To do »
[A] Name every column that the forum post about vectorizing a CSV with LangChain passes to CSVLoader as a metadata column.
[B] Using the forum post about vectorizing a CSV with LangChain, answer these questions, one per line:
(i) What chunk size is given to the text splitter?
(ii) On which service were the searches run?
(iii) Which column does the writer assume CSVLoader picks for vectorizing?
[C] Write a continuation of the forum post about vectorizing a CSV with LangChain, starting after its last sentence.

Passage »
==================================================

I ask because viewing this code below, I vectorized a sample CSV, did searches (on Pinecone) and consistently received back DISsimilar responses. How do know which column Langchain is actually identifying to vectorize?

loader = CSVLoader(file_path=file, metadata_columns=['col2', 'col3', 'col4','col5'])
langchain_docs = loader.load()
text_splitter = RecursiveCharacterTextSplitter(chunk_size=2000, chunk_overlap=100)
docs = text_splitter.split_documents(langchain_docs)
for doc in docs:
    doc.metadata.pop('source')
    doc.metadata.pop('row')
my_index = pc_store.from_documents(docs, embeddings, index_name=PINECONE_INDEX_NAME)

I am assuming the CSVLoader is then identifying col1 to vectorize. But, searches of Pinecone are terrible, leading me to think some other column is being vectorized.

==================================================

Source material »
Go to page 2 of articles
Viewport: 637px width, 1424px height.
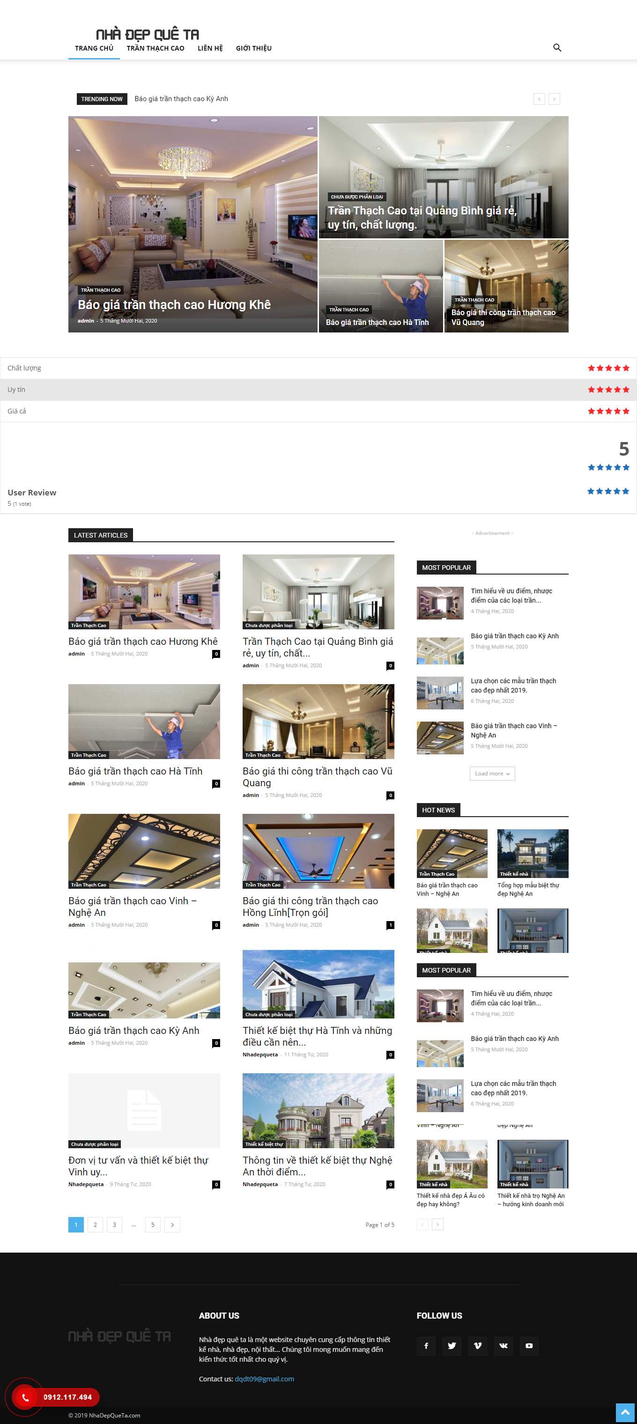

==================================================

Expected answers »
[A] col2, col3, col4, col5

[B]
(i) 2000
(ii) Pinecone
(iii) col1

[C]
Solution

  • You can check docs variable, this is Document objects of list that contain content and metadata property.

    Vectorized use Document's content and for a more detailed content you can refer to langchain csv_loader.py source code (line 98).

    content = "\n".join(
                    f"{k.strip()}: {v.strip() if v is not None else v}"
                    for k, v in row.items()
                    if k not in self.metadata_columns
                )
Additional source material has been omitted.